If you need more in depth information please read our 2018 winning "Buildings" proposal at MIT Climate Colab web site,
or atwww.saridweb.org
Our building type also has a lower carbon footprint than any other building type in the country. See chart below.
The chart below shows a comparison of temperature inside the home of a un-insulated masonry structure versus our prototype in Lesotho.
In Canada we expect our SMB facilities to substantially reduce their heating and cooling cost as well as their electricity usage by using low voltage clustered LED lighting, working on motion sensors, with manual over rides. We expect these battery powered lights to be fed by our roof mounted solar PV panels or roof Vertical Axis Micro Turbines. In the picture below we see the picture of villagers / students being trained, and picture of interiors of the Lesotho home with low voltage solar PV / Battery powered LED light clusters. The heating system leverages renewable energy sources, and is further augmented by underground heat exchanger.
In each country we have worked in we try to overcome country specific design challenges.
In Haiti, we worked on a very limited budget. We built insulated panels on location. The wall panels using recycled lunch boxes - and built an earthquake resistant structure.
In Pakistan we have built modest affordable insulated homes for the poor, and utilized the workers to build similar homes for the rich. Hence we were able to demonstrate that once trained, the workers can get gainful employment in the marketplace, and with the money earned they can build their homes. The continuity in technology creates a model for employment generation and building low carbon footprint structures with recycled materials. Local manufacturing of the panel spawns cottage industry - and has a multiplier effect creating jobs in many sectors. The picture below show how we built several earthquake resistant structures for the poor in an Earthquake devastated region of Pakistan in 2006 - 2007 and followed up years later building for the rich near Islamabad 2009 thru 2011 - in a seismic area that sees bitterly cold winter.
We have also built soil cement homes in a warm area of Pakistan again using a similar approach. Again we have customized our solutions to a project's specific needs.

■ Dataset content:
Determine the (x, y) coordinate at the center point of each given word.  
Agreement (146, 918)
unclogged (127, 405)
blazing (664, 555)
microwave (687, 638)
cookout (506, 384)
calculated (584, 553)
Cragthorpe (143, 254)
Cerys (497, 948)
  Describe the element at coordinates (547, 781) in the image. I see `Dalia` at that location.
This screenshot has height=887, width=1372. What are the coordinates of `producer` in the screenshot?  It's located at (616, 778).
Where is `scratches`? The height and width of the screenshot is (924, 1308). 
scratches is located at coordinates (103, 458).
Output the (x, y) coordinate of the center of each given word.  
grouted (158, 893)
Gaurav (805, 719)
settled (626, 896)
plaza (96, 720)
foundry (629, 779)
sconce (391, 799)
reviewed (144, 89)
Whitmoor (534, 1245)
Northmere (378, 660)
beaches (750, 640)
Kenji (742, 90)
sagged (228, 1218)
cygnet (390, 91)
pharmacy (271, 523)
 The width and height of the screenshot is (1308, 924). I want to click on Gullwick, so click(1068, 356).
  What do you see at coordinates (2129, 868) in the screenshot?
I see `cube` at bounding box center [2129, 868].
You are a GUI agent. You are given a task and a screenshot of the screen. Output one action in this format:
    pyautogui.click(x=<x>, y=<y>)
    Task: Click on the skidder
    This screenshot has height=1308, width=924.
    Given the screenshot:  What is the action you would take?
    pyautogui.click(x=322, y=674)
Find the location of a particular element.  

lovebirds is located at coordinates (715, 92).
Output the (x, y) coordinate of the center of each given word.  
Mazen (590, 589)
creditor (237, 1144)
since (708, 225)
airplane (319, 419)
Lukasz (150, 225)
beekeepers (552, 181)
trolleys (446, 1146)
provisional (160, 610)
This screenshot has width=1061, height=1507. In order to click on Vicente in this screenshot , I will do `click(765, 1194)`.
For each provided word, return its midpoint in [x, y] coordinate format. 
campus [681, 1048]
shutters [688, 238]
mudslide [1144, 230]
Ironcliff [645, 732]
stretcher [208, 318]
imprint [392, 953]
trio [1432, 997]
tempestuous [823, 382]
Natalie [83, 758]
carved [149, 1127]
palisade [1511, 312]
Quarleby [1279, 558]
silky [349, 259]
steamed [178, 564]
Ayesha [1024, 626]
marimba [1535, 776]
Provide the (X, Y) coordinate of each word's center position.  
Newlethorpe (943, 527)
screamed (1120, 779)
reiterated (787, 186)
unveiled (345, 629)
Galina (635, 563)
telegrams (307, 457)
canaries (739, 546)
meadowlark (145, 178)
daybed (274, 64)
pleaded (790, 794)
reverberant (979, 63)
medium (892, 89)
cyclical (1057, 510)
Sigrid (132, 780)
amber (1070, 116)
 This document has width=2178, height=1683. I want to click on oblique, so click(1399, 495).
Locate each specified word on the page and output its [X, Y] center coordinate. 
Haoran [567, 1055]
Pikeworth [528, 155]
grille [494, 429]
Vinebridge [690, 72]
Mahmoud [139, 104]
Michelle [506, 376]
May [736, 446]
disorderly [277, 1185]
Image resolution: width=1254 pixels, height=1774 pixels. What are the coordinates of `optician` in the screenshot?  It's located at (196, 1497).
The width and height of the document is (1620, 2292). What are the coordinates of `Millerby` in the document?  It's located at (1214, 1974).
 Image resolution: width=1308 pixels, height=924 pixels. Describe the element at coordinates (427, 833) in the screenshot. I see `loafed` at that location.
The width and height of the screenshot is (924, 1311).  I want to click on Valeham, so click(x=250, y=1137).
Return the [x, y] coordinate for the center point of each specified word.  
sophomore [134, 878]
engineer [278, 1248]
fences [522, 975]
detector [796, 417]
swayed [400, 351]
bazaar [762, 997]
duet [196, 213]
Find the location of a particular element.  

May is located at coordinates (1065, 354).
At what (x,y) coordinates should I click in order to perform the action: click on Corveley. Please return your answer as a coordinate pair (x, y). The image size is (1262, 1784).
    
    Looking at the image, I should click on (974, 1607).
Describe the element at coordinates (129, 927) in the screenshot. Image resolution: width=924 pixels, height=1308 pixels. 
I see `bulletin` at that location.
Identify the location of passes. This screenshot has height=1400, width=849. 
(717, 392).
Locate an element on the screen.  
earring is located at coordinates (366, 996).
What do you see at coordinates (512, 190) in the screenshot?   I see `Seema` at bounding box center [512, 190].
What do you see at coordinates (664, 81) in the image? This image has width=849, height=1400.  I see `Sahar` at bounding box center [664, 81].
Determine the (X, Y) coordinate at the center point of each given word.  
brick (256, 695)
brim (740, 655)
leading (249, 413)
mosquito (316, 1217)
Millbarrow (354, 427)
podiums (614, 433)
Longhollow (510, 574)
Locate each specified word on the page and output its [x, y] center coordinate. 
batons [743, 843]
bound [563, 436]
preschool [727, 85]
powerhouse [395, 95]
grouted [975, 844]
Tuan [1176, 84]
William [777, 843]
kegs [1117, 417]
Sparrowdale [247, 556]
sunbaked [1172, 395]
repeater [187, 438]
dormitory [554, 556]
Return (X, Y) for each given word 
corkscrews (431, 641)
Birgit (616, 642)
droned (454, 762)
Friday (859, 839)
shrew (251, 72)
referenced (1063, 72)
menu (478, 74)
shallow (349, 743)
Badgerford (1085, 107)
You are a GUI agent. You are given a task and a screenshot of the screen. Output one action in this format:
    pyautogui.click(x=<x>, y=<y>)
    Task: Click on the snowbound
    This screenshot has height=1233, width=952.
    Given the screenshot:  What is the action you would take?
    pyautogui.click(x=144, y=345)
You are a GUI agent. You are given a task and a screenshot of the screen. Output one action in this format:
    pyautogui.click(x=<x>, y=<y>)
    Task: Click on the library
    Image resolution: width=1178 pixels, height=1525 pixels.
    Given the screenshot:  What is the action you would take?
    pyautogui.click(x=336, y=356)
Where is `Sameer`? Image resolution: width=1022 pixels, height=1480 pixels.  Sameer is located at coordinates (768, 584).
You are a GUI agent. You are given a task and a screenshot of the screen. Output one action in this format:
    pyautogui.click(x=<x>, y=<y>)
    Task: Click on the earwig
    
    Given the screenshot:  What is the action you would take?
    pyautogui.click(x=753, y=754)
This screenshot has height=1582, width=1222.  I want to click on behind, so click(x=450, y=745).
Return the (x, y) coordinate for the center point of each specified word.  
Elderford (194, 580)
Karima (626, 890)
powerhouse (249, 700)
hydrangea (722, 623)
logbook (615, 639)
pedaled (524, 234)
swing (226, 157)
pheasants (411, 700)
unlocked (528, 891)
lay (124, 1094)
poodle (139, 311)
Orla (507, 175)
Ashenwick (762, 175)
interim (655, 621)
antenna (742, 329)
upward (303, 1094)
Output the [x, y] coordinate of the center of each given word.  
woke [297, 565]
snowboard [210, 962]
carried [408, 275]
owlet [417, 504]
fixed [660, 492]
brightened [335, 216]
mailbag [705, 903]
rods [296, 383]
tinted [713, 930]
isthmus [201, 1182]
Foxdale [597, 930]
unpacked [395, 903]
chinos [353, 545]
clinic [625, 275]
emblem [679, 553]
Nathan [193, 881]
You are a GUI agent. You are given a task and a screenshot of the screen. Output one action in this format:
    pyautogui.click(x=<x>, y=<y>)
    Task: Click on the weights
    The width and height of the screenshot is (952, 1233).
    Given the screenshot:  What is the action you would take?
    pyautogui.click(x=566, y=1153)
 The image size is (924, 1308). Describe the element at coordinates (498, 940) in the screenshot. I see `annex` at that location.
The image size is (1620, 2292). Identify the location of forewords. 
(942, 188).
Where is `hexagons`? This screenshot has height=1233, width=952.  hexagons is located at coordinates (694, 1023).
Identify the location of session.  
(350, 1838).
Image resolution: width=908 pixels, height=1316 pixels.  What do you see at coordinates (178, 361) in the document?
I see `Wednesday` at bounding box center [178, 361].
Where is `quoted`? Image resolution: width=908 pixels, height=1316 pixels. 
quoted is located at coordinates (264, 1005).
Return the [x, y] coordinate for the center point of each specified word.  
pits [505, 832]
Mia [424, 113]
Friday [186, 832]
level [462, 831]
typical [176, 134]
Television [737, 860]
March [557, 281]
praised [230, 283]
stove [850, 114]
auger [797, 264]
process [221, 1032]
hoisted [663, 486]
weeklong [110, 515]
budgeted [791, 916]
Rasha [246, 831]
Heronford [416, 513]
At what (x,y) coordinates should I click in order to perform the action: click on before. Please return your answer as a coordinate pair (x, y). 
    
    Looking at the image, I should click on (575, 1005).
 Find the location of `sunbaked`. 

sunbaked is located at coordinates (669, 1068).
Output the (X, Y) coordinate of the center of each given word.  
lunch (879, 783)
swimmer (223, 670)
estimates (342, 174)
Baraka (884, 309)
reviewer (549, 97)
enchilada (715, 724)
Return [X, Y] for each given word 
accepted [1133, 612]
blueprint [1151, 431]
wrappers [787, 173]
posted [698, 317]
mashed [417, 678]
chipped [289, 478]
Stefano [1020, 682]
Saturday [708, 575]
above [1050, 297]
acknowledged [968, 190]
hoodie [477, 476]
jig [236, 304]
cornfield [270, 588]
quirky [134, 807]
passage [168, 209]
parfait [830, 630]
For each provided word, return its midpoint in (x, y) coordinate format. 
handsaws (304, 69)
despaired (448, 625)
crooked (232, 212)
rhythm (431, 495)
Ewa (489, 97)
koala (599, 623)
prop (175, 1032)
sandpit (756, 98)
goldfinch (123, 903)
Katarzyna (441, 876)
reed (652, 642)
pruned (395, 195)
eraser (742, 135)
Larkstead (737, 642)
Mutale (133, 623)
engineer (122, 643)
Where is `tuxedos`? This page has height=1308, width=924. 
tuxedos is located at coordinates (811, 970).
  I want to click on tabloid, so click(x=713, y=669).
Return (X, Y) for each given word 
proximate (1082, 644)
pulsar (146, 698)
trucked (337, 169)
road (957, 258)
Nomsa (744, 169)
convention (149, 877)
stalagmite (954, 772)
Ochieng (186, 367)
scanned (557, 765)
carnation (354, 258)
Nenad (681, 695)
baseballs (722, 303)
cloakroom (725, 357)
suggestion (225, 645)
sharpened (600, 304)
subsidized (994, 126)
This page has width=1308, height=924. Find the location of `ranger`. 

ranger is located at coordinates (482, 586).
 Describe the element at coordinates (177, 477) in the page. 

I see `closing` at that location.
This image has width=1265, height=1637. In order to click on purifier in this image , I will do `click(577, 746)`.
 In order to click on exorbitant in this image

■ To-do list:
- A) Rewrite the passage on low-carbon buildings from "If you need" up to and including "See chart below.", putting "entry" in place of "proposal".
- B) Answer these from the passage on low-carbon buildings:
(i) In which country were insulated panels built on location on a very limited budget?
(ii) During which years were homes built for the rich near Islamabad?
(iii) What kind of homes were built in a warm area of Pakistan?

■ Worked answers:
- A)
If you need more in depth information please read our 2018 winning "Buildings" entry at MIT Climate Colab web site,
or atwww.saridweb.org
Our building type also has a lower carbon footprint than any other building type in the country. See chart below.

- B)
(i) Haiti
(ii) 2009 thru 2011
(iii) Soil cement homes